This definition of circuitry applies to all uses of this term in this application, including in any claims. As a further example, as used in this application, the term circuitry also covers an implementation of merely a hardware circuit or processor and its (or their) accompanying software and/or firmware. The term circuitry also covers, for example and if applicable to the particular claim element, a baseband integrated circuit for a mobile device or a similar integrated circuit in a server, a cellular network device, or other computing or network device.


The blocks illustrated in the Figs. can represent steps in a method and/or sections of code in the computer program 116. The illustration of a particular order to the blocks does not necessarily imply that there is a required or preferred order for the blocks and the order and arrangement of the block can be varied. Furthermore, it can be possible for some blocks to be omitted.

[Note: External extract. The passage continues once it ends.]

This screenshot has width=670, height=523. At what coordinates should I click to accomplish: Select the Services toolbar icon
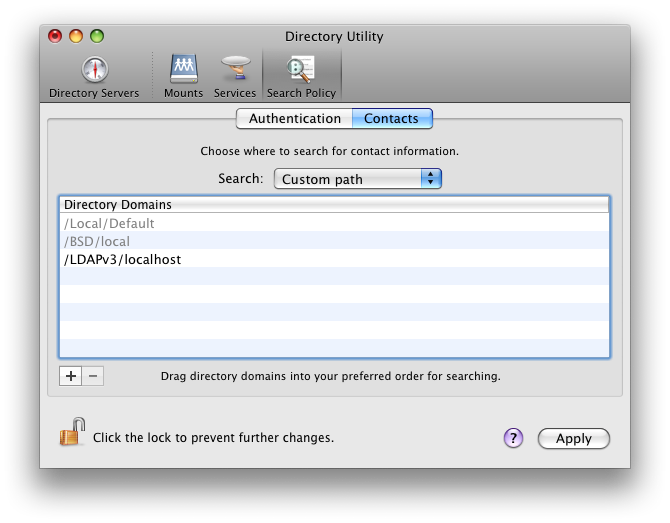pyautogui.click(x=235, y=76)
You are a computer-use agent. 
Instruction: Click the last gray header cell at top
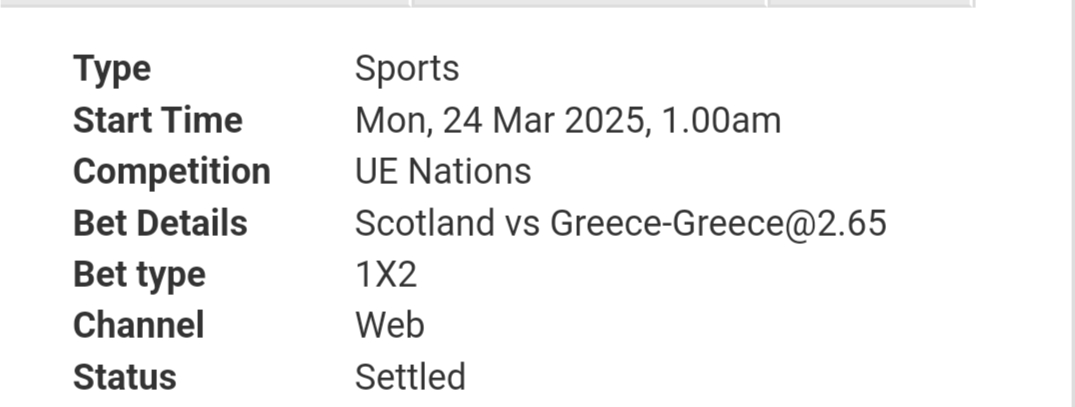click(x=870, y=3)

In the example of FIG. 7 the apparatus 700 is shown as a single entity. In other examples the apparatus 700 could be provided a plurality of different entities that could be distributed within a cloud or other suitable network.


The term ‘comprise’ is used in this document with an inclusive not an exclusive meaning. That is any reference to X comprising Y indicates that X may comprise only one Y or may comprise more than one Y. If it is intended to use ‘comprise’ with an exclusive meaning then it will be made clear in the context by referring to “comprising only one . . . ” or by using “consisting”.

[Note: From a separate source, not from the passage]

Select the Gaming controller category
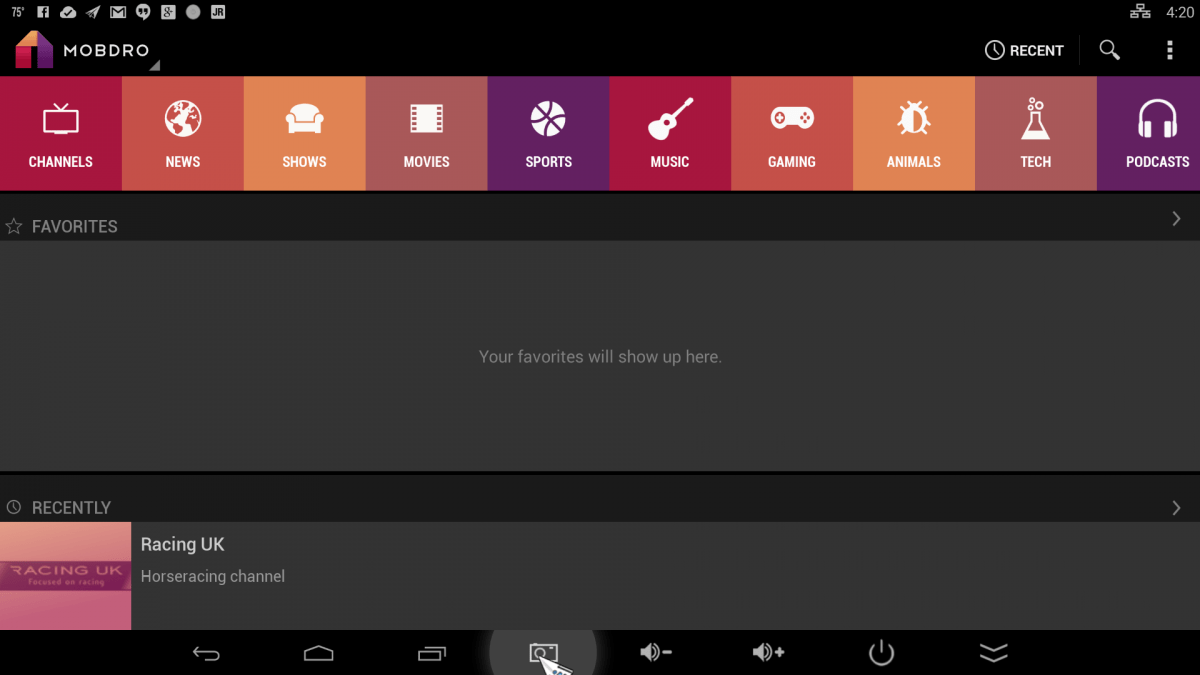1200x675 pixels. [x=791, y=133]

In this description, the wording ‘connect’, ‘couple’ and ‘communication’ and their derivatives mean operationally connected/coupled/in communication. It should be appreciated that any number or combination of intervening components can exist (including no intervening components), i.e., so as to provide direct or indirect connection/coupling/communication. Any such intervening components can include hardware and/or software components.


As used herein, the term “determine/determining” (and grammatical variants thereof) can include, not least: calculating, computing, processing, deriving, measuring, investigating, identifying, looking up (for example, looking up in a table, a database or another data structure), ascertaining and the like. Also, “determining” can include receiving (for example, receiving information), accessing (for example, accessing data in a memory), obtaining and the like. Also, “determine/determining” can include resolving, selecting, choosing, establishing, and the like.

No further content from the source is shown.